▶ _Given task_: Retype every one of the lines below word for word, leaving out the pictures.

(Source records)
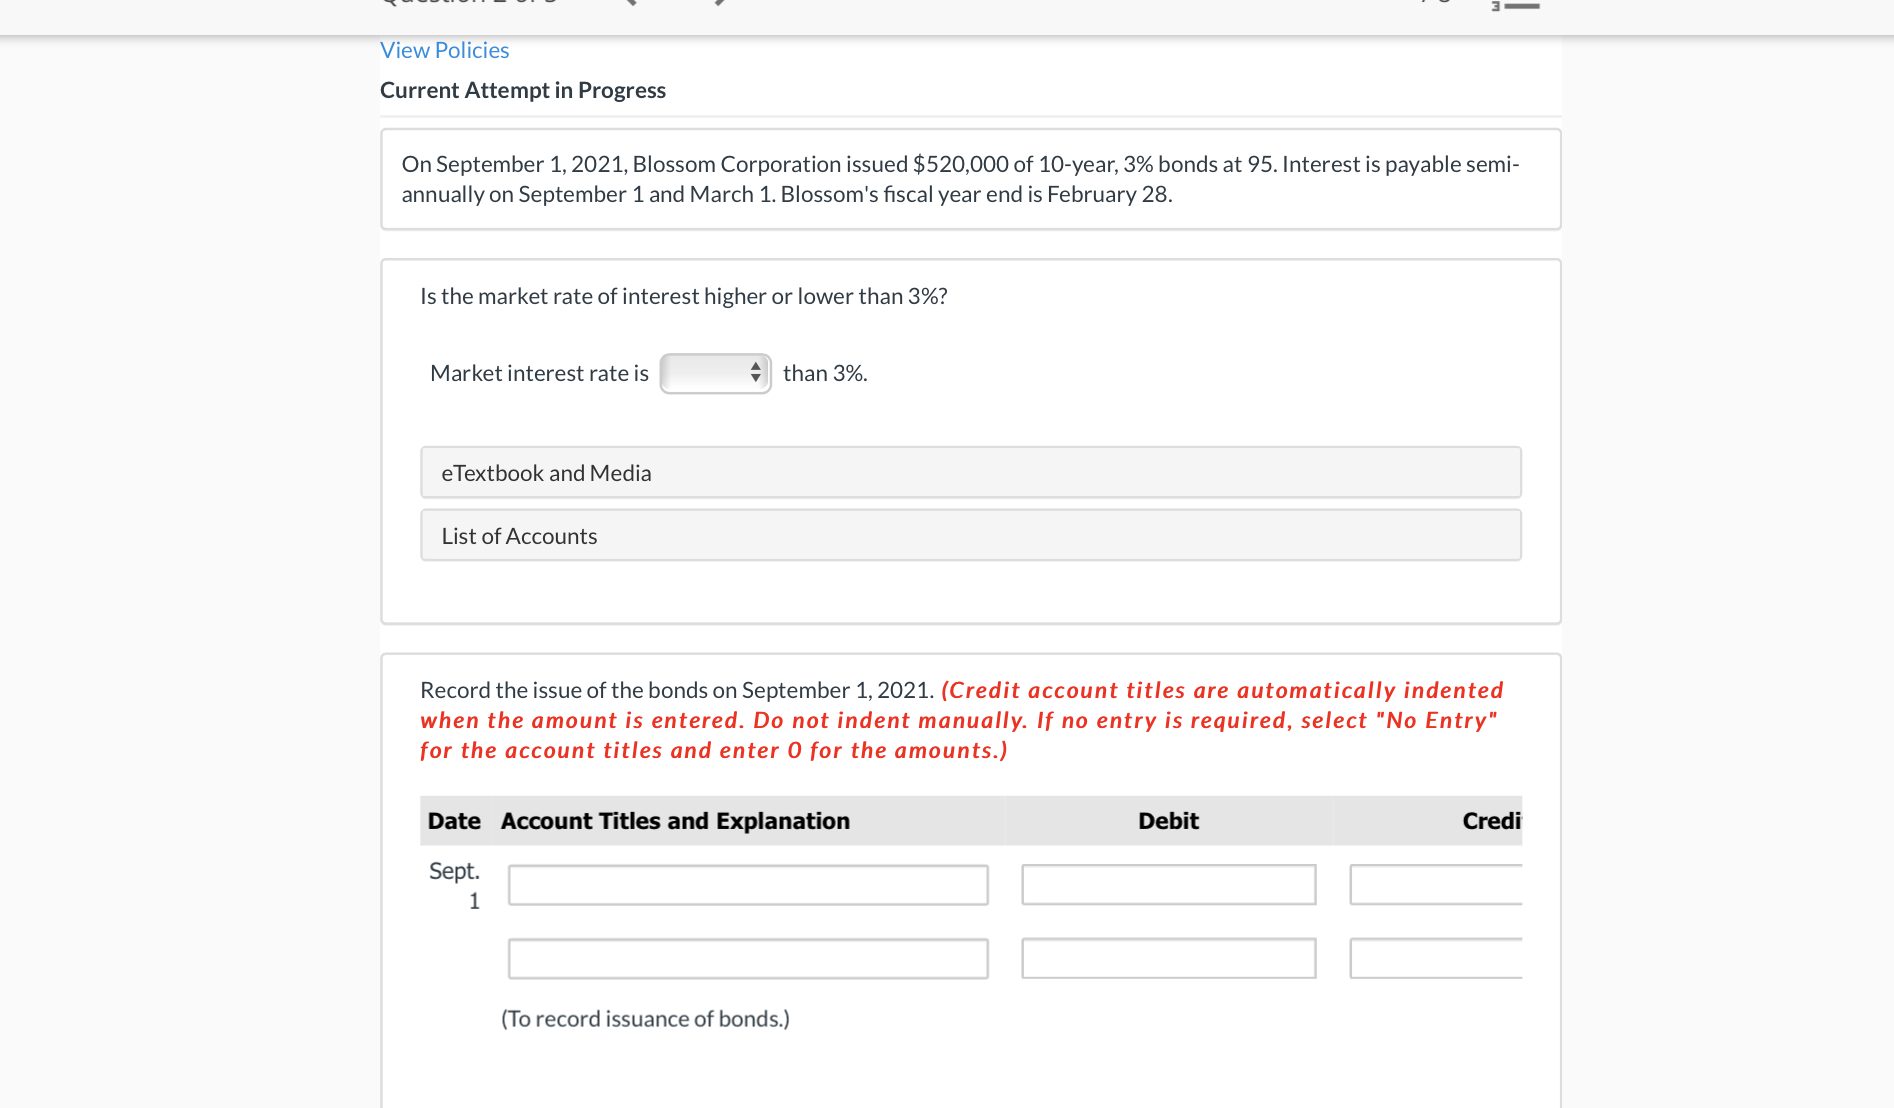Image resolution: width=1894 pixels, height=1108 pixels.
Task: Click the Credit column header
Action: (x=1491, y=820)
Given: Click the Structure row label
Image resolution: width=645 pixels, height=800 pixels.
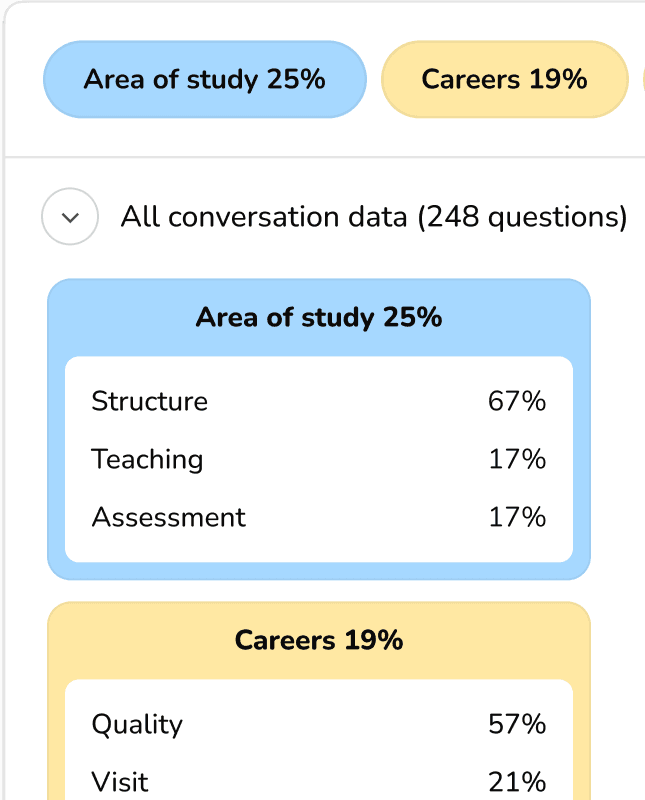Looking at the screenshot, I should 150,401.
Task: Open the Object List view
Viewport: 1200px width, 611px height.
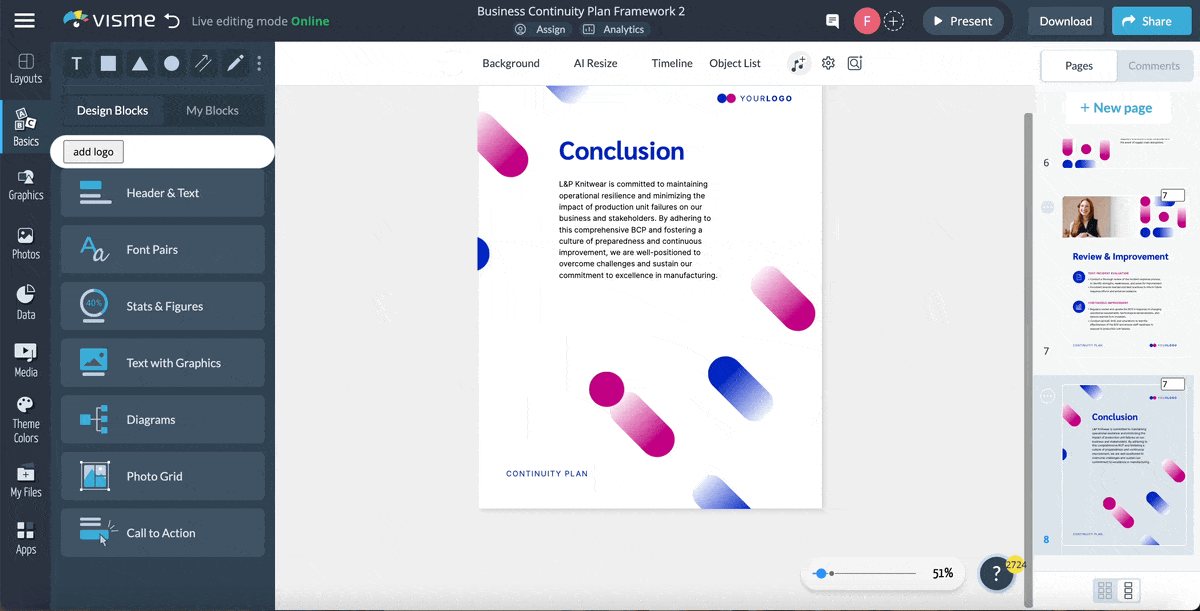Action: tap(734, 63)
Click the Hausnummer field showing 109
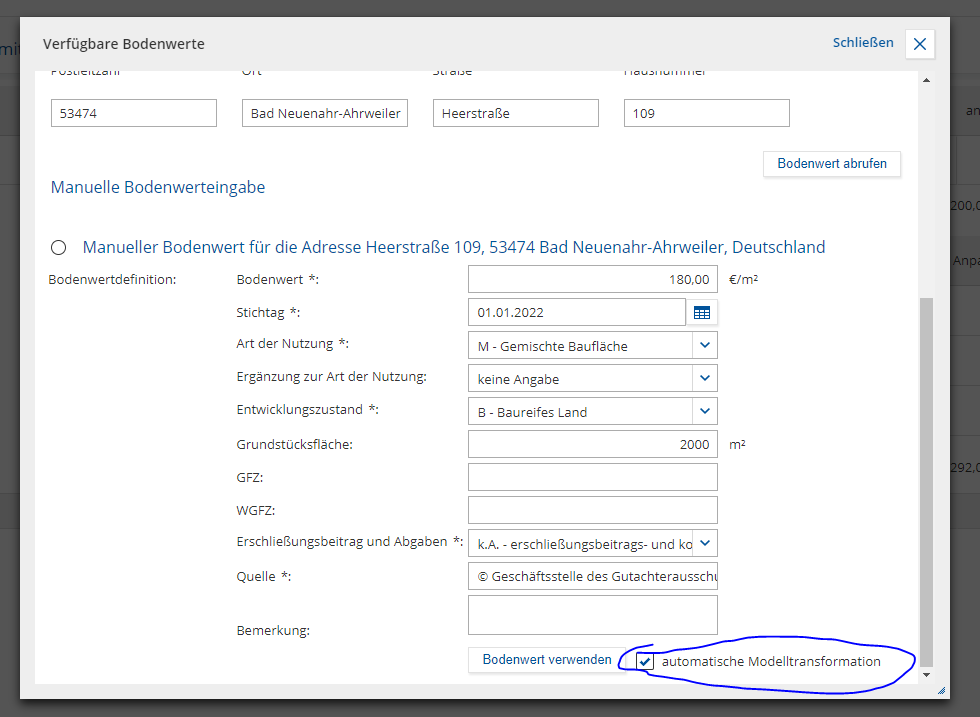This screenshot has width=980, height=717. point(706,114)
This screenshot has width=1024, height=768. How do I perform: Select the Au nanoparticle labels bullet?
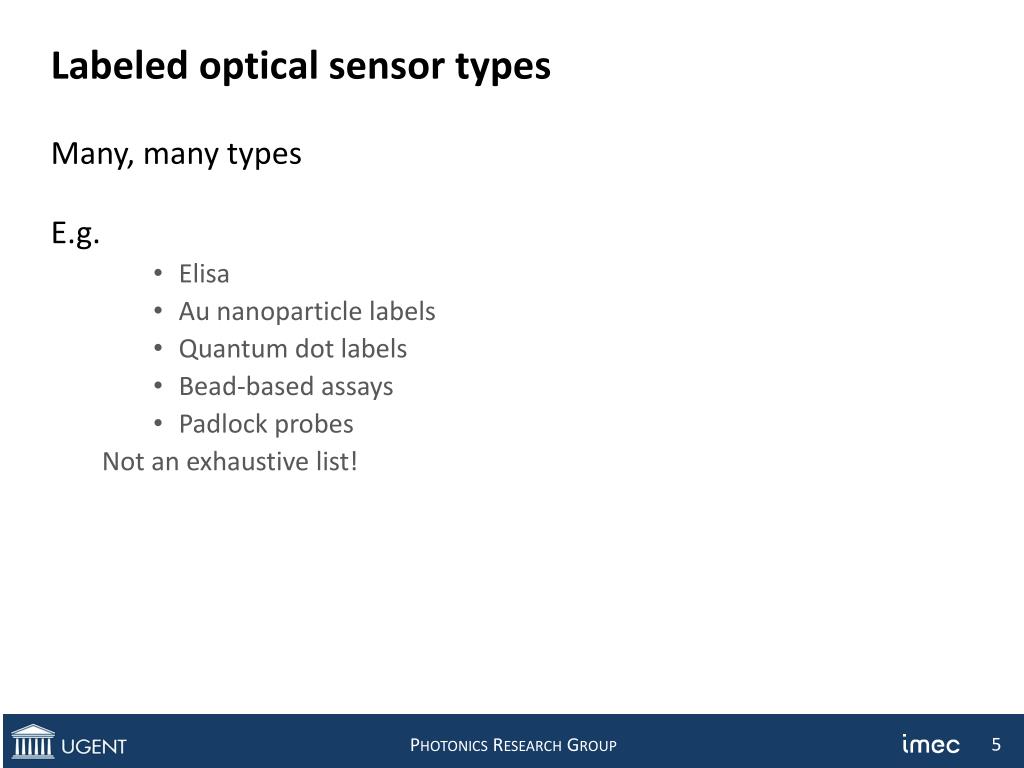click(x=307, y=312)

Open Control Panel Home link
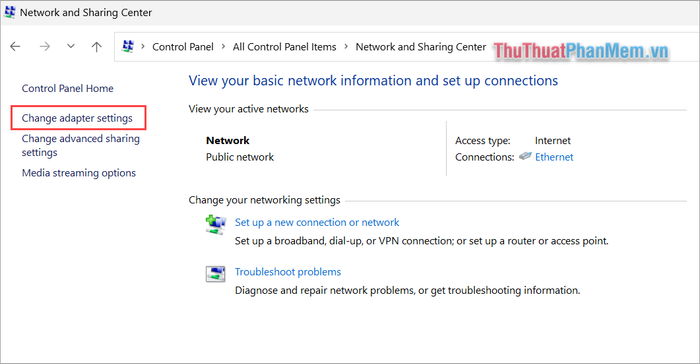(67, 88)
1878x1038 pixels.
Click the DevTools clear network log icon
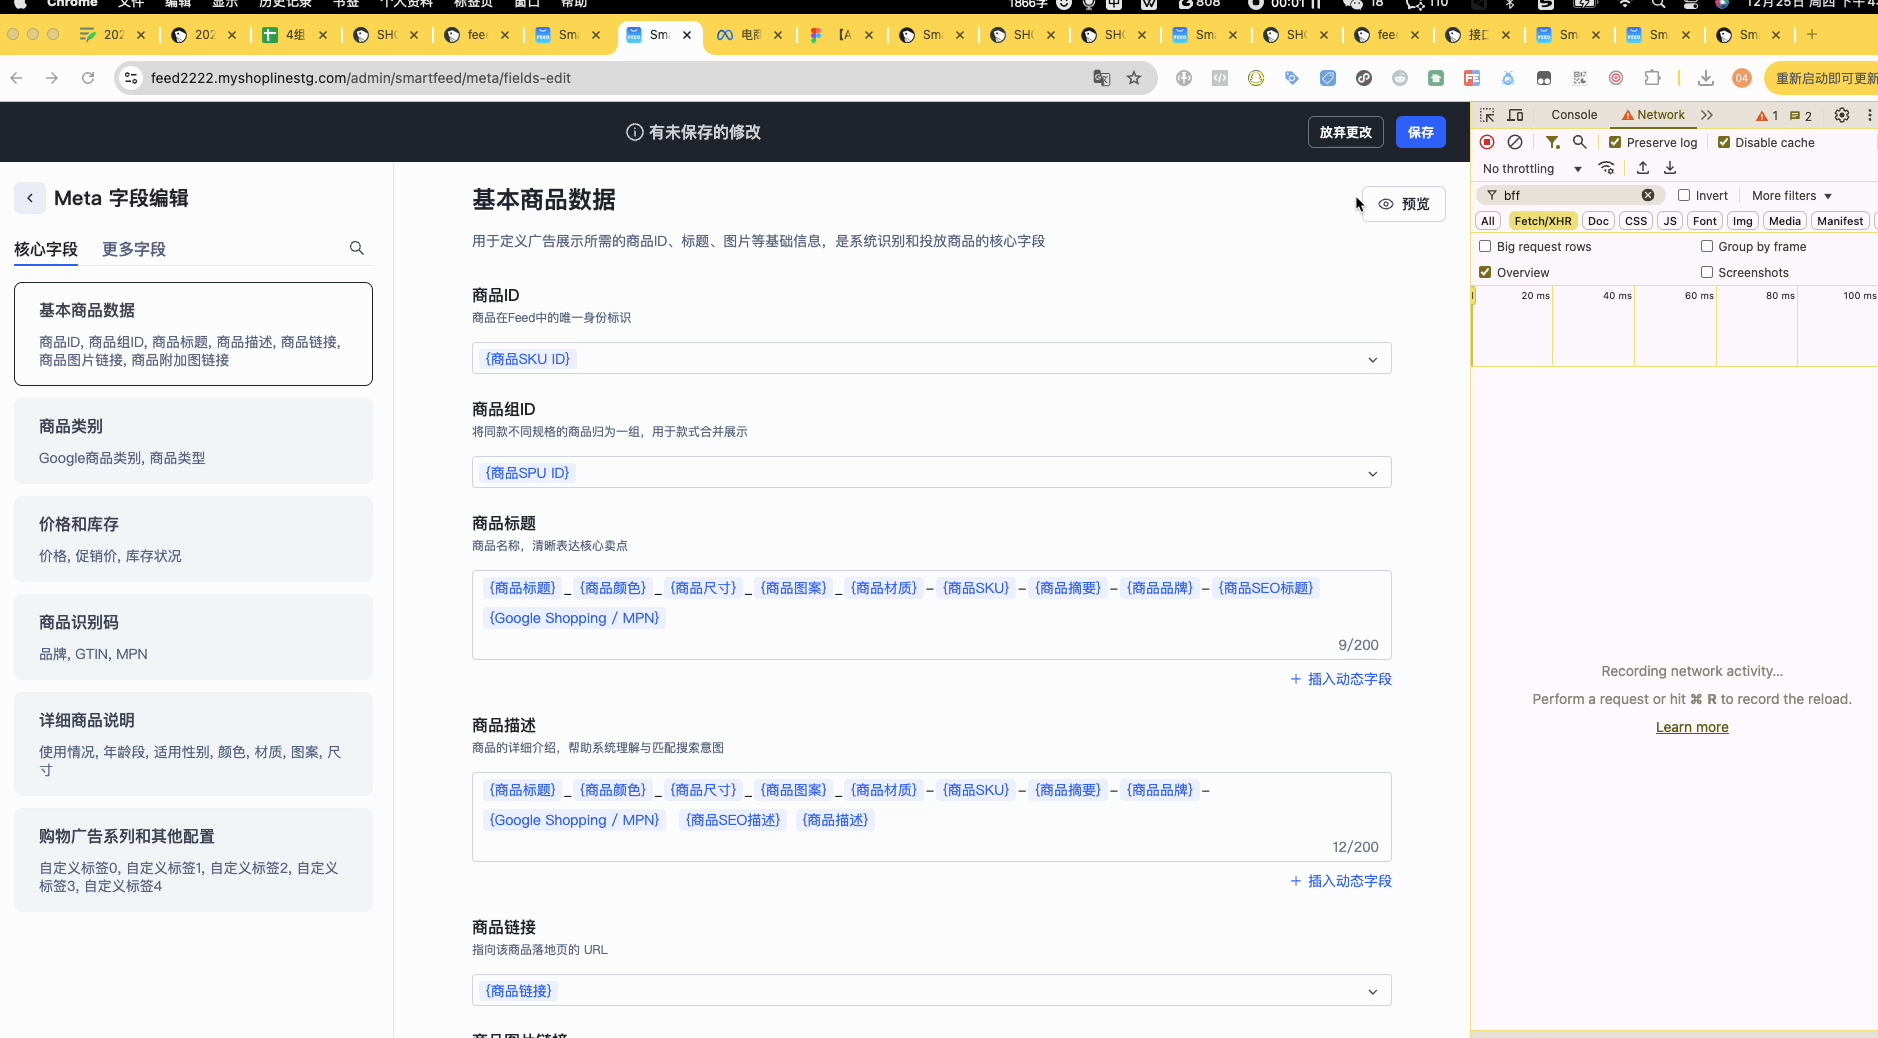point(1515,142)
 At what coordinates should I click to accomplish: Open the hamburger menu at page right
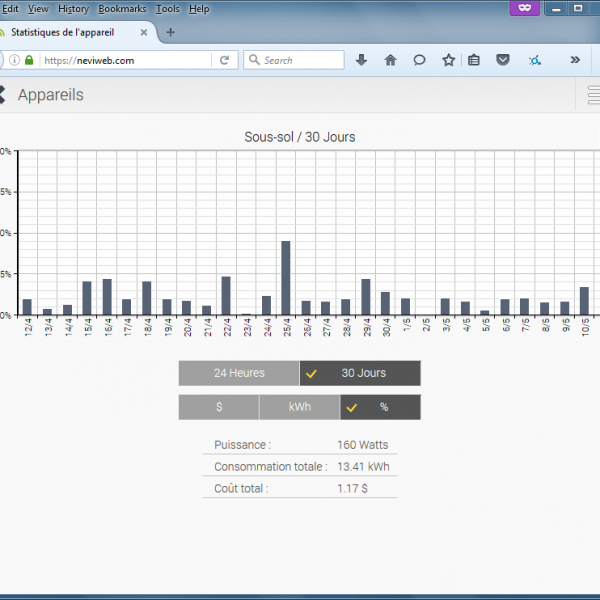coord(591,95)
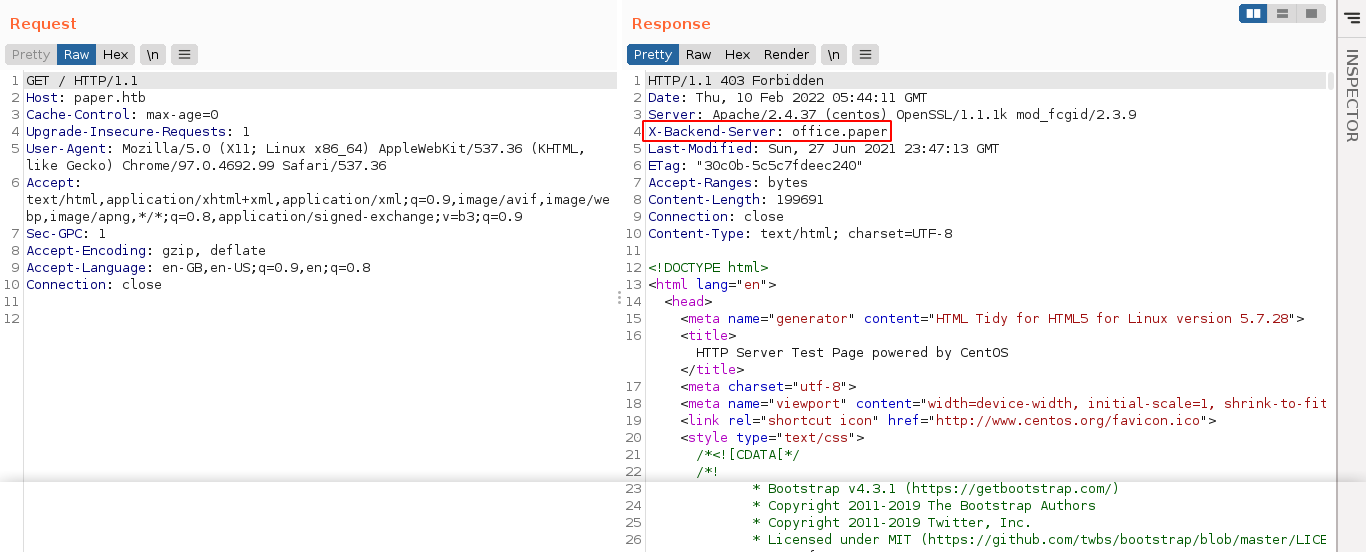Toggle non-printable characters in Request
The image size is (1366, 552).
(x=152, y=55)
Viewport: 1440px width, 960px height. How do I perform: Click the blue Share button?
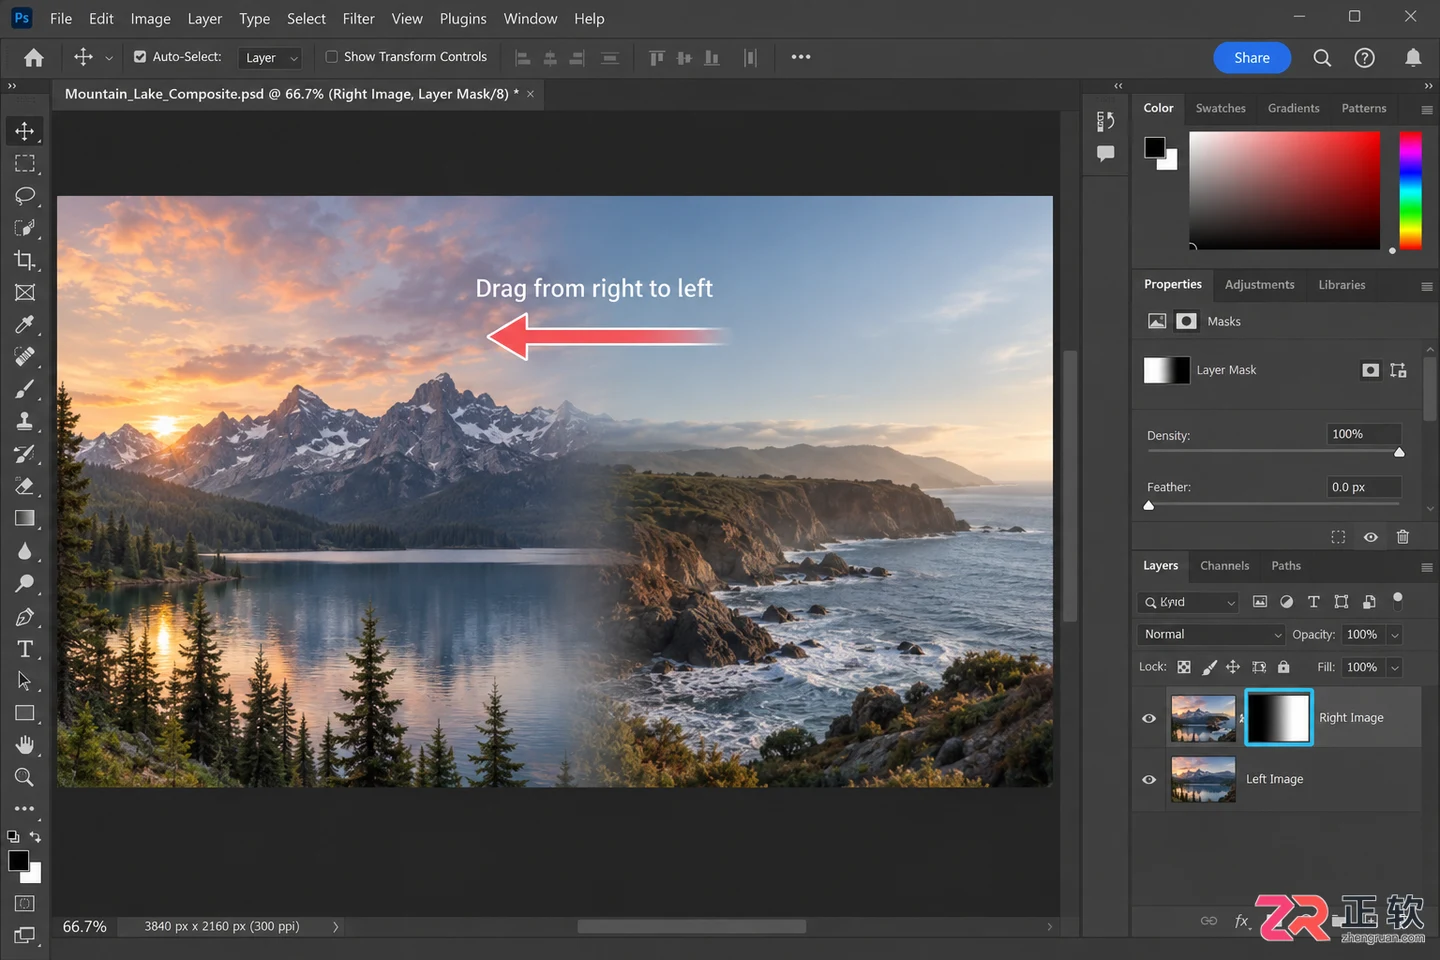[x=1252, y=58]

▶ _Output for this exercise_:
Image resolution: width=1894 pixels, height=1108 pixels.
Task: Click the Credit column header
Action: (x=1491, y=820)
Given: Click the Structure row label
Image resolution: width=645 pixels, height=800 pixels.
Looking at the screenshot, I should 150,401.
Task: Open the Object List view
Viewport: 1200px width, 611px height.
Action: tap(734, 63)
Click the Hausnummer field showing 109
This screenshot has width=980, height=717. point(706,114)
This screenshot has width=1024, height=768. How do I perform: Select the Au nanoparticle labels bullet?
click(x=307, y=312)

Open Control Panel Home link
(67, 88)
1878x1038 pixels.
Click the DevTools clear network log icon
point(1515,142)
 At what coordinates should I click to accomplish: Open the hamburger menu at page right
coord(591,95)
Toggle non-printable characters in Request
The image size is (1366, 552).
(x=152, y=55)
Viewport: 1440px width, 960px height. How do I perform: Click the blue Share button?
[x=1252, y=58]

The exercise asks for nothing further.